Pixel coordinate grounding data:
==================================================

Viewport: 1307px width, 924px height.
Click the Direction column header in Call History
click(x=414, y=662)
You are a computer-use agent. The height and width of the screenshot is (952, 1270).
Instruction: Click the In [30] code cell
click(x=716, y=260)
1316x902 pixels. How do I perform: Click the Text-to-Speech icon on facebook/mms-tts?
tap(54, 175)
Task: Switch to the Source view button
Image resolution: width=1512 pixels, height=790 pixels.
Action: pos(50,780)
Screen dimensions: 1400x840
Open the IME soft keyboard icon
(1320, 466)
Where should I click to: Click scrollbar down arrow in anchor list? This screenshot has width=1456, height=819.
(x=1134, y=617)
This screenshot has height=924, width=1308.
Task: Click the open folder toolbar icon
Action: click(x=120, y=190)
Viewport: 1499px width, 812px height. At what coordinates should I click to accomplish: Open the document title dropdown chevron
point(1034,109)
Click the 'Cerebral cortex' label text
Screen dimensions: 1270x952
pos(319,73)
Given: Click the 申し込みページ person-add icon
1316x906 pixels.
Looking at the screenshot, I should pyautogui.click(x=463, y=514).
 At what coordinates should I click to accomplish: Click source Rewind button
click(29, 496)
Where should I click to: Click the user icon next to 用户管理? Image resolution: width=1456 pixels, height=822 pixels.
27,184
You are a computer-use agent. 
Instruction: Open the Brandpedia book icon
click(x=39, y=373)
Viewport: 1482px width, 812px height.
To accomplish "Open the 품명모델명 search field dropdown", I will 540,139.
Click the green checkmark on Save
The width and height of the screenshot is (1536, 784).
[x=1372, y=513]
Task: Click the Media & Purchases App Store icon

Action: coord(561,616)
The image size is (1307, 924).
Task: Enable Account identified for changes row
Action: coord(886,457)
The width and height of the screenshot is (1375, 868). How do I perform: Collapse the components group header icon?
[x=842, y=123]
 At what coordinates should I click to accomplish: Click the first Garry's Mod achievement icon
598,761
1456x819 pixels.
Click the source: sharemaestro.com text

==================================================

#### Work task:
Up to and including the last line of the data, copy each line exactly, starting with the line that contains "Instruction: Open the Brandpedia book icon".

#### Result of this task:
Instruction: Open the Brandpedia book icon
click(x=39, y=373)
Viewport: 1482px width, 812px height.
To accomplish "Open the 품명모델명 search field dropdown", I will 540,139.
Click the green checkmark on Save
The width and height of the screenshot is (1536, 784).
[x=1372, y=513]
Task: Click the Media & Purchases App Store icon

Action: coord(561,616)
The image size is (1307, 924).
Task: Enable Account identified for changes row
Action: coord(886,457)
The width and height of the screenshot is (1375, 868). How do I perform: Collapse the components group header icon?
[x=842, y=123]
 At what coordinates should I click to accomplish: Click the first Garry's Mod achievement icon
598,761
1456x819 pixels.
Click the source: sharemaestro.com text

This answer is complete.